The equation I am looking at in the book would be the Poynting vector = c*ε0/2 * E02.

So I can solve for the E0, which would give me the amplitude of the electric field and magnetic field because they are equal. Am I correct?

heycoa said:
The equation I am looking at in the book would be the Poynting vector = c*ε0/2 * E02.

So I can solve for the E0, which would give me the amplitude of the electric field and magnetic field because they are equal. Am I correct?

Yes you can calculate E0 that way. But NO: E0 and B0 are not equal. They differ by a constant factor.

cepheid said:
Yes you can calculate E0 that way. But NO: E0 and B0 are not equal. They differ by a constant factor.

Yeah, youre right. Lol I had just gotten to the point of boxing my answer and I was like, "no, that's not right".

Its E0=c*B0

Well thank you both so much! I very much appreciate your responses and your time!

## 1. What is the difference between electric and magnetic fields?

Electric fields are created by stationary charges, while magnetic fields are created by moving charges. Electric fields exert forces on other charges, while magnetic fields exert forces on moving charges.

## 2. How do electromagnetic waves travel through space?

Electromagnetic waves are a combination of oscillating electric and magnetic fields that travel through space at the speed of light. They do not require a medium to propagate, unlike mechanical waves.

## 3. What are some practical applications of optics?

Optics is used in various technologies such as cameras, telescopes, microscopes, and fiber optics for communication.
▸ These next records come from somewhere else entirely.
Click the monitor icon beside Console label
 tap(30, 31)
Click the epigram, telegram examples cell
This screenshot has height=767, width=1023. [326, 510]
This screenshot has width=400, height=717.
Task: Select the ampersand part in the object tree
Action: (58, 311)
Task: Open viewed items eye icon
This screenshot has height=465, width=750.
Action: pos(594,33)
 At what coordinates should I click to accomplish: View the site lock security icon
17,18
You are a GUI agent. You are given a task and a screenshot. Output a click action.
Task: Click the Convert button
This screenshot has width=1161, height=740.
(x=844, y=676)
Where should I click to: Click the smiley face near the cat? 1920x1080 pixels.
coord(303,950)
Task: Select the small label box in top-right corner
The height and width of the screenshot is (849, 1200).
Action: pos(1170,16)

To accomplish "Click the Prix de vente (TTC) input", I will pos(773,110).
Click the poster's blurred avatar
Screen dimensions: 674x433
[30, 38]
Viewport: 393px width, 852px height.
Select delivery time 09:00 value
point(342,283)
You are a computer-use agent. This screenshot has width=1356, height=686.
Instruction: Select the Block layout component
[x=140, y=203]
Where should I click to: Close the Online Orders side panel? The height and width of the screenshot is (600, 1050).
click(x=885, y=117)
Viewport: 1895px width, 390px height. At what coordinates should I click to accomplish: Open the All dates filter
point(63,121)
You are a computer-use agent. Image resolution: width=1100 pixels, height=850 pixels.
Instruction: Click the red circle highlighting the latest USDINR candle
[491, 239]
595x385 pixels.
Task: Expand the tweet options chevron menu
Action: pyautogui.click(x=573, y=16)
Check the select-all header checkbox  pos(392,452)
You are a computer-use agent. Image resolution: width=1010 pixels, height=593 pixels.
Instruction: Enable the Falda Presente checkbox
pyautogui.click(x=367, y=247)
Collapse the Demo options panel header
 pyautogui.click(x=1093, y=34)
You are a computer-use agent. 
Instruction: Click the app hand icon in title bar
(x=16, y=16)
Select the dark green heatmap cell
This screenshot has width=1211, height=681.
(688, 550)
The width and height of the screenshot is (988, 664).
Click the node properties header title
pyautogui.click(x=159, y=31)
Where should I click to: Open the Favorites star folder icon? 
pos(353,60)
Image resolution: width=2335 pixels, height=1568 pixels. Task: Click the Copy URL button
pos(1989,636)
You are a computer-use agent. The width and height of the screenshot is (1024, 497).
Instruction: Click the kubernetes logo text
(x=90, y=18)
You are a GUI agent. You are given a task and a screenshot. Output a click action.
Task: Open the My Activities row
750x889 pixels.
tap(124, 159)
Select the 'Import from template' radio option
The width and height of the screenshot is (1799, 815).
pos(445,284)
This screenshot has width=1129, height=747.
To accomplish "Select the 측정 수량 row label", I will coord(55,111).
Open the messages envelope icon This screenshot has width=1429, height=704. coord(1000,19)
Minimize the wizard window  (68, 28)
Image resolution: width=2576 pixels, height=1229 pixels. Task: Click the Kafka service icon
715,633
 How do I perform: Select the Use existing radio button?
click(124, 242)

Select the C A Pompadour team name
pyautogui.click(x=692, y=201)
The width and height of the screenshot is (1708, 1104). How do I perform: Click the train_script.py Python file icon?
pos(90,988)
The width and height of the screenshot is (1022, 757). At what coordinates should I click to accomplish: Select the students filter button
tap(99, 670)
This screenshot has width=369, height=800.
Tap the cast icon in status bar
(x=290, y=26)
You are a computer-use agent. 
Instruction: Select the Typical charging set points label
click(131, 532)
It also plays a crucial role in medical imaging, lasers, and holography.

## 4. How does light interact with matter?

Light can interact with matter in three ways: reflection, refraction, and absorption. Reflection occurs when light bounces off a surface, refraction is when light changes direction while passing through a medium, and absorption is when light is absorbed by matter, converting it into heat.

## 5. Can light be polarized?

Yes, light can be polarized by passing it through a polarizing filter. This filter only allows light waves with a specific orientation of electric and magnetic fields to pass through, blocking all other orientations.